■ Material shown
....
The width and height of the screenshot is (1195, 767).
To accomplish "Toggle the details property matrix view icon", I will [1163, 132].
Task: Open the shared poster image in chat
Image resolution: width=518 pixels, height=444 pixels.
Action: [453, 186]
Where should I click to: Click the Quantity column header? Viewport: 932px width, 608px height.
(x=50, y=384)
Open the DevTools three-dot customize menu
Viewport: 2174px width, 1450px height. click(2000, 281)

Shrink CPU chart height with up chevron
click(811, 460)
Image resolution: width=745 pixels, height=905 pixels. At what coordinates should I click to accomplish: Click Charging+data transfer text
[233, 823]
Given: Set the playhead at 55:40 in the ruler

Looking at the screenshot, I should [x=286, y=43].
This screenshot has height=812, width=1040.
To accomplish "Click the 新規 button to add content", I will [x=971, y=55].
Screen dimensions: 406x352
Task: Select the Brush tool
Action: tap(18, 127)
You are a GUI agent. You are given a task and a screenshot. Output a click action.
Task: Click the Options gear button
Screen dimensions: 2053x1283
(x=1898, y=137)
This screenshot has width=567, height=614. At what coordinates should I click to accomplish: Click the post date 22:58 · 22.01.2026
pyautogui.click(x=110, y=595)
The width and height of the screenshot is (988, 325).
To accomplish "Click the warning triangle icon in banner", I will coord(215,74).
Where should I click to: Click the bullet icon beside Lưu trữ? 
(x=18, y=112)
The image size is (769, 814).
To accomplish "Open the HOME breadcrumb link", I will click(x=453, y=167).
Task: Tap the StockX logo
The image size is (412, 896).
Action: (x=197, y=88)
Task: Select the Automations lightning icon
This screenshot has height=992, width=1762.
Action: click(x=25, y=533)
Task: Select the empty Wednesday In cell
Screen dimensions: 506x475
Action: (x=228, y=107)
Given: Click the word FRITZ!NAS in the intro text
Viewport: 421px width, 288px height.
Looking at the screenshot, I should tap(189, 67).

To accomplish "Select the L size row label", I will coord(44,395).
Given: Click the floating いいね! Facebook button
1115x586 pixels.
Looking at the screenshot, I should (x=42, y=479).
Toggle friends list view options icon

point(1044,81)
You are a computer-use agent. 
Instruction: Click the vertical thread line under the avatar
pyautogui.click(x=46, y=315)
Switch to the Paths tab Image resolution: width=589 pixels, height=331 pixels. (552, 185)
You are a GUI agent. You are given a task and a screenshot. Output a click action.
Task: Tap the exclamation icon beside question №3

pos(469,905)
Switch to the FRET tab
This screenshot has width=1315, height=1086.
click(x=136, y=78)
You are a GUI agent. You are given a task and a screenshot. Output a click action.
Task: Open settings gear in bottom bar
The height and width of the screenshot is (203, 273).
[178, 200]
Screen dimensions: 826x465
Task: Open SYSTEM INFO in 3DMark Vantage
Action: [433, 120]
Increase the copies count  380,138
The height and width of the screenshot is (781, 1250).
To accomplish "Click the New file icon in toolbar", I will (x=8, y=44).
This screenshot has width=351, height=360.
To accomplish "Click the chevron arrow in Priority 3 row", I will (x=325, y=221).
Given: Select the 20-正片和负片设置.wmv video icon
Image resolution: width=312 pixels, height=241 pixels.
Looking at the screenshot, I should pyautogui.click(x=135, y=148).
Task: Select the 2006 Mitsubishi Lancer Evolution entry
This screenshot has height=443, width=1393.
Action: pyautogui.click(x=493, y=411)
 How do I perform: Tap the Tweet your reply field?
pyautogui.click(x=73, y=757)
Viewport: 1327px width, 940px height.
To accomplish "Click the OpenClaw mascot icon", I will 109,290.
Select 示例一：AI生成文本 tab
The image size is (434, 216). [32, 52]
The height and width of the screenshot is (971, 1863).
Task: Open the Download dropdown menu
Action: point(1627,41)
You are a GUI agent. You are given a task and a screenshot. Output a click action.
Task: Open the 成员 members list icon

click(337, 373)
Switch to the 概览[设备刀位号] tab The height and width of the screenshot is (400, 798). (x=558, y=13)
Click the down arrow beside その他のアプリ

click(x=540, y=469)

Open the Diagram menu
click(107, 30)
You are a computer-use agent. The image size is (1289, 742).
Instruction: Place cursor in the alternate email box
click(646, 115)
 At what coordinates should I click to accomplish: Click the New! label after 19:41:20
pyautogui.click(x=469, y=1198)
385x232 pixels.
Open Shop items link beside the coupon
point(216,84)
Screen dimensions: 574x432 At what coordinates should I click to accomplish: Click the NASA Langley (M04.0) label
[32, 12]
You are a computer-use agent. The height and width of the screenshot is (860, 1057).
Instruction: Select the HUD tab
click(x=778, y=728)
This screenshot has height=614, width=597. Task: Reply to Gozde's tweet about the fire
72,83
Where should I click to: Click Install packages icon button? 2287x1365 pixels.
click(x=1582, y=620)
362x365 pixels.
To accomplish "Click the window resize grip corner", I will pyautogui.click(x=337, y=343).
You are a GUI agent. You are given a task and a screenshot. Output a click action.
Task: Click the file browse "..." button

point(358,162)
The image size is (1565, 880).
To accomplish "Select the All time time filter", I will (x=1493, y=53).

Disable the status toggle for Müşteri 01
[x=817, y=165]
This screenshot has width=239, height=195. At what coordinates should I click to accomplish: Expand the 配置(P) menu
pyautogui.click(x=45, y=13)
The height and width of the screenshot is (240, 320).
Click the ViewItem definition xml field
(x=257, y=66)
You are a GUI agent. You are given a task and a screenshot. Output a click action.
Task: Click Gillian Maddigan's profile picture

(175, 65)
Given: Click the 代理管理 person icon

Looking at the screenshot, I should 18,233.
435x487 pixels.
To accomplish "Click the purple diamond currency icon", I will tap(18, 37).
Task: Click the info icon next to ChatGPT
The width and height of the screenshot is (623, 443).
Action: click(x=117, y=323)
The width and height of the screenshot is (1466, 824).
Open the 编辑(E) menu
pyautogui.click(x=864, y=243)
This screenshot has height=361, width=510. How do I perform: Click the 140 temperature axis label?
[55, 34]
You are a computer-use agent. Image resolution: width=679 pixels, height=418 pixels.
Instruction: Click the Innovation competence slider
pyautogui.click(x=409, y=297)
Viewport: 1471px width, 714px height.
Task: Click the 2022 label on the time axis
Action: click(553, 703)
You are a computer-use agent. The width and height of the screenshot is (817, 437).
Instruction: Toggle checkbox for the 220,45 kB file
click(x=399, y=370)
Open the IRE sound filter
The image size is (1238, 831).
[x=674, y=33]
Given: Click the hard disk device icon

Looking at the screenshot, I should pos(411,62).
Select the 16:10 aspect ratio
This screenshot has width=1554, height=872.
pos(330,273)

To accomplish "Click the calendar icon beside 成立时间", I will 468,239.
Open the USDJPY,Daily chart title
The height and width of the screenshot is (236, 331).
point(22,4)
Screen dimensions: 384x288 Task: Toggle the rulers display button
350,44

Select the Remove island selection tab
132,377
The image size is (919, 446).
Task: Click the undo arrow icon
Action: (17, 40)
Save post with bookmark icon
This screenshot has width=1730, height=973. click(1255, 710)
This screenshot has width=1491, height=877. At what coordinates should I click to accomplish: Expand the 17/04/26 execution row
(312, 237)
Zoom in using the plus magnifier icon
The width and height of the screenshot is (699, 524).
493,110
....
Copy all of the items above, word for word and without any changes.

■ The result
The width and height of the screenshot is (1195, 767).
To accomplish "Toggle the details property matrix view icon", I will [1163, 132].
Task: Open the shared poster image in chat
Image resolution: width=518 pixels, height=444 pixels.
Action: [453, 186]
Where should I click to: Click the Quantity column header? Viewport: 932px width, 608px height.
(x=50, y=384)
Open the DevTools three-dot customize menu
Viewport: 2174px width, 1450px height. click(2000, 281)

Shrink CPU chart height with up chevron
click(811, 460)
Image resolution: width=745 pixels, height=905 pixels. At what coordinates should I click to accomplish: Click Charging+data transfer text
[233, 823]
Given: Set the playhead at 55:40 in the ruler

Looking at the screenshot, I should [x=286, y=43].
This screenshot has height=812, width=1040.
To accomplish "Click the 新規 button to add content", I will [x=971, y=55].
Screen dimensions: 406x352
Task: Select the Brush tool
Action: tap(18, 127)
You are a GUI agent. You are given a task and a screenshot. Output a click action.
Task: Click the Options gear button
Screen dimensions: 2053x1283
(x=1898, y=137)
This screenshot has width=567, height=614. At what coordinates should I click to accomplish: Click the post date 22:58 · 22.01.2026
pyautogui.click(x=110, y=595)
The width and height of the screenshot is (988, 325).
To accomplish "Click the warning triangle icon in banner", I will coord(215,74).
Where should I click to: Click the bullet icon beside Lưu trữ? 
(x=18, y=112)
The image size is (769, 814).
To accomplish "Open the HOME breadcrumb link", I will click(x=453, y=167).
Task: Tap the StockX logo
The image size is (412, 896).
Action: (x=197, y=88)
Task: Select the Automations lightning icon
This screenshot has height=992, width=1762.
Action: click(x=25, y=533)
Task: Select the empty Wednesday In cell
Screen dimensions: 506x475
Action: (x=228, y=107)
Given: Click the word FRITZ!NAS in the intro text
Viewport: 421px width, 288px height.
Looking at the screenshot, I should tap(189, 67).

To accomplish "Select the L size row label", I will coord(44,395).
Given: Click the floating いいね! Facebook button
1115x586 pixels.
Looking at the screenshot, I should (x=42, y=479).
Toggle friends list view options icon

point(1044,81)
You are a computer-use agent. 
Instruction: Click the vertical thread line under the avatar
pyautogui.click(x=46, y=315)
Switch to the Paths tab Image resolution: width=589 pixels, height=331 pixels. (552, 185)
You are a GUI agent. You are given a task and a screenshot. Output a click action.
Task: Tap the exclamation icon beside question №3

pos(469,905)
Switch to the FRET tab
This screenshot has width=1315, height=1086.
click(x=136, y=78)
You are a GUI agent. You are given a task and a screenshot. Output a click action.
Task: Open settings gear in bottom bar
The height and width of the screenshot is (203, 273).
[178, 200]
Screen dimensions: 826x465
Task: Open SYSTEM INFO in 3DMark Vantage
Action: [433, 120]
Increase the copies count  380,138
The height and width of the screenshot is (781, 1250).
To accomplish "Click the New file icon in toolbar", I will (x=8, y=44).
This screenshot has width=351, height=360.
To accomplish "Click the chevron arrow in Priority 3 row", I will (x=325, y=221).
Given: Select the 20-正片和负片设置.wmv video icon
Image resolution: width=312 pixels, height=241 pixels.
Looking at the screenshot, I should pyautogui.click(x=135, y=148).
Task: Select the 2006 Mitsubishi Lancer Evolution entry
This screenshot has height=443, width=1393.
Action: pyautogui.click(x=493, y=411)
 How do I perform: Tap the Tweet your reply field?
pyautogui.click(x=73, y=757)
Viewport: 1327px width, 940px height.
To accomplish "Click the OpenClaw mascot icon", I will 109,290.
Select 示例一：AI生成文本 tab
The image size is (434, 216). [32, 52]
The height and width of the screenshot is (971, 1863).
Task: Open the Download dropdown menu
Action: point(1627,41)
You are a GUI agent. You are given a task and a screenshot. Output a click action.
Task: Open the 成员 members list icon

click(337, 373)
Switch to the 概览[设备刀位号] tab The height and width of the screenshot is (400, 798). (x=558, y=13)
Click the down arrow beside その他のアプリ

click(x=540, y=469)

Open the Diagram menu
click(107, 30)
You are a computer-use agent. The image size is (1289, 742).
Instruction: Place cursor in the alternate email box
click(646, 115)
 At what coordinates should I click to accomplish: Click the New! label after 19:41:20
pyautogui.click(x=469, y=1198)
385x232 pixels.
Open Shop items link beside the coupon
point(216,84)
Screen dimensions: 574x432 At what coordinates should I click to accomplish: Click the NASA Langley (M04.0) label
[32, 12]
You are a computer-use agent. The height and width of the screenshot is (860, 1057).
Instruction: Select the HUD tab
click(x=778, y=728)
This screenshot has height=614, width=597. Task: Reply to Gozde's tweet about the fire
72,83
Where should I click to: Click Install packages icon button? 2287x1365 pixels.
click(x=1582, y=620)
362x365 pixels.
To accomplish "Click the window resize grip corner", I will pyautogui.click(x=337, y=343).
You are a GUI agent. You are given a task and a screenshot. Output a click action.
Task: Click the file browse "..." button

point(358,162)
The image size is (1565, 880).
To accomplish "Select the All time time filter", I will (x=1493, y=53).

Disable the status toggle for Müşteri 01
[x=817, y=165]
This screenshot has width=239, height=195. At what coordinates should I click to accomplish: Expand the 配置(P) menu
pyautogui.click(x=45, y=13)
The height and width of the screenshot is (240, 320).
Click the ViewItem definition xml field
(x=257, y=66)
You are a GUI agent. You are given a task and a screenshot. Output a click action.
Task: Click Gillian Maddigan's profile picture

(175, 65)
Given: Click the 代理管理 person icon

Looking at the screenshot, I should 18,233.
435x487 pixels.
To accomplish "Click the purple diamond currency icon", I will tap(18, 37).
Task: Click the info icon next to ChatGPT
The width and height of the screenshot is (623, 443).
Action: click(x=117, y=323)
The width and height of the screenshot is (1466, 824).
Open the 编辑(E) menu
pyautogui.click(x=864, y=243)
This screenshot has height=361, width=510. How do I perform: Click the 140 temperature axis label?
[55, 34]
You are a computer-use agent. Image resolution: width=679 pixels, height=418 pixels.
Instruction: Click the Innovation competence slider
pyautogui.click(x=409, y=297)
Viewport: 1471px width, 714px height.
Task: Click the 2022 label on the time axis
Action: click(553, 703)
You are a computer-use agent. The width and height of the screenshot is (817, 437).
Instruction: Toggle checkbox for the 220,45 kB file
click(x=399, y=370)
Open the IRE sound filter
The image size is (1238, 831).
[x=674, y=33]
Given: Click the hard disk device icon

Looking at the screenshot, I should pos(411,62).
Select the 16:10 aspect ratio
This screenshot has width=1554, height=872.
pos(330,273)

To accomplish "Click the calendar icon beside 成立时间", I will 468,239.
Open the USDJPY,Daily chart title
The height and width of the screenshot is (236, 331).
point(22,4)
Screen dimensions: 384x288 Task: Toggle the rulers display button
350,44

Select the Remove island selection tab
132,377
The image size is (919, 446).
Task: Click the undo arrow icon
Action: (17, 40)
Save post with bookmark icon
This screenshot has width=1730, height=973. click(1255, 710)
This screenshot has width=1491, height=877. At what coordinates should I click to accomplish: Expand the 17/04/26 execution row
(312, 237)
Zoom in using the plus magnifier icon
The width and height of the screenshot is (699, 524).
493,110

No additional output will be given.